Hey, this isn’t new but I really wanted to share it from last year as I entered it into a writing competition for this year. Enjoy!
(Religion and) peace without religion
As a family, the four of us travelled together frequently, up until I was 18 and my parents all of a sudden got a bit more smitten with one another and the concept of friend’s trips (which my mom always organised). Seven years ago was the last time we four set off as the ‘rents did lots of anniversary trips, mom’s girls’ trips and my parents and friends couples trips. A few years later, I started travelling and this was the start of the end of my house deposit! After mom died last spring, we knew that we would still go on holiday for Christmas. We three ventured off into a green land of faith-filled symbols all over the country which could be seen in roundabouts and the alcohol sections of souvenir shops. It was refreshing to see a country so overtly Christian and kind while being independent of Portugal. Madeira was our peace like the star of Jesus’ birth at Christmas, it was the cool breeze in our hectic year of grief and for a moment, it felt like heaven was on Earth.
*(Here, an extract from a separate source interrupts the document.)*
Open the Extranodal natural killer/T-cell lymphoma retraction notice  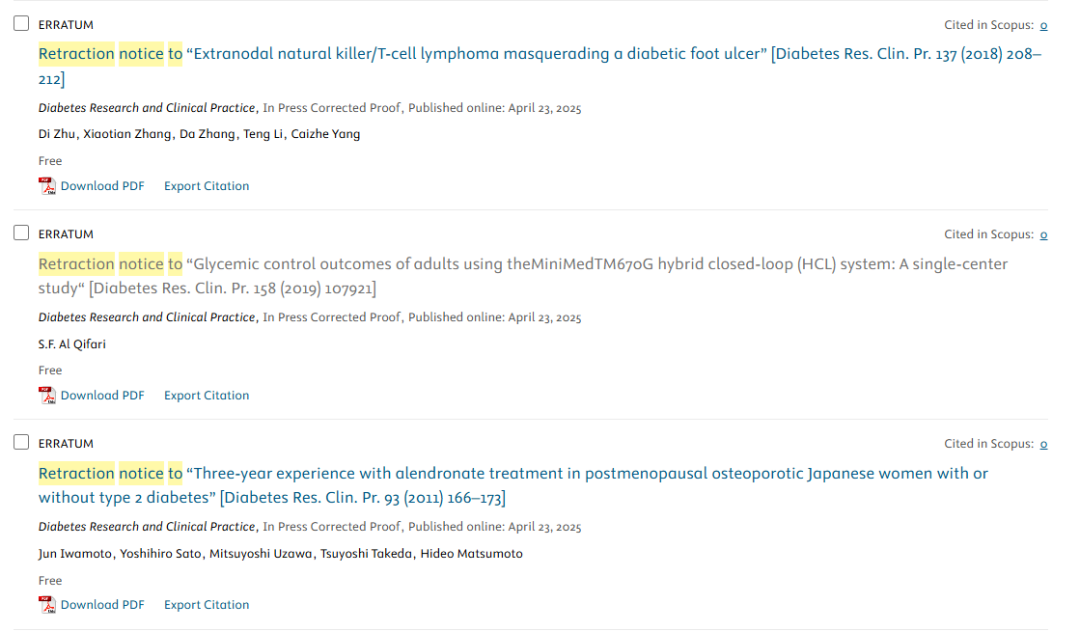click(540, 66)
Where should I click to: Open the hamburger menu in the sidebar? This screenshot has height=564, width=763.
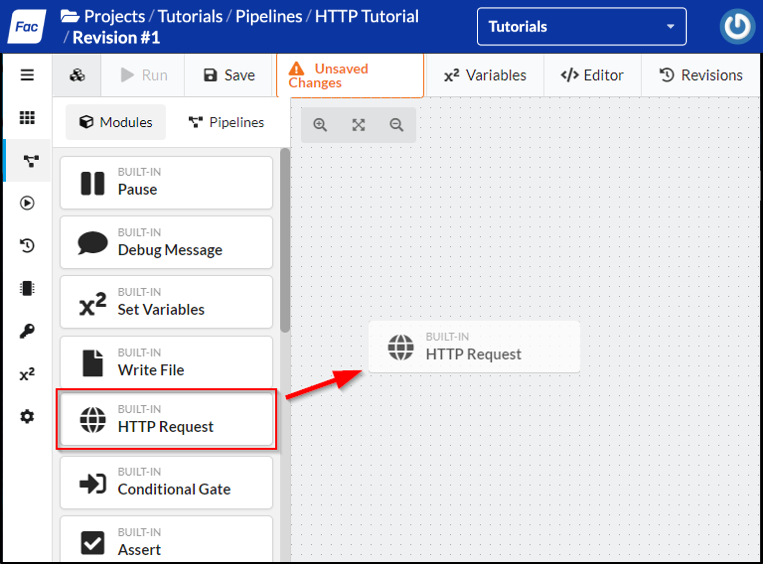(27, 75)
We expect heaven to be somewhere between Earth and space, clear, bright and filled with the good people that we knew on Earth. I didn’t expect to feel like I was up there while down here. Madeira put dreams of the future and where our loved ones could be into perspective for me, even when talking with German guests about our trip here there was a soft touch in our conversations that wasn’t rushed or of forced sympathy. People there just got that we had a bad year and this place was a healing ground emotionally.
Madeira is lush! Madre mía, it is violently green, well moisturised like a model’s dewy front cover face. Flowers and cacti flowers were growing everywhere nicely. I was not sure how I would manage 7 days with my brother and dad but there were plenty of choices to drop them off if needed and I almost did the day before heaven.
They say firsts after everything is hard, this first Christmas without mom was hard. We were told to completely rely on God as our first, second and third option. A Christmas first in such a green place without the woman who loved green more than the grass itself felt very empty. Every other hour whether asking the baker about Madeiran bread, walking through trees to fountains or at hotel meal times, I could find something to tell my mom but could not tell her. She was not there in the physical but very present in the nature we walked through, in the curve of the sun as it set and in the flavour of the new foods we tried.
I call our last group tour ‘heaven’ because as we ascended in that 18-seater bus, over 1800 metres above sea level it was foggy. Thick yet dense fog that could still be driven through, the slight chill that made you pull your jacket in a little because the sun is covered and the sincere silence as every other tourist is trusting Luigi on these roads with no safety railings. It lightened near the end and you could feel the light where we explored for 30 minutes at this restaurant stop off near a hiking trail and military satellite. It felt like I was at plane level and could touch the clouds, which we all want to do on a plane on our 6th trip for the year. I walked up with my dad and stood at the tip of the trail and could see clouds above the little hills, they did not seem far, in my childlike Caribbean mind I thought it could be possible to get through 5 miles of Pico Ruivo in about a 10-minute light run. It felt safe, peaceful and not like Christmas usually is.
I laugh now, looking at the pictures. I could sit in a café and clouds were next to me, without the cloud being next to me as it’s not possible! That day I smiled, I really smiled because mom was there and the peace we expect in heaven was finally here.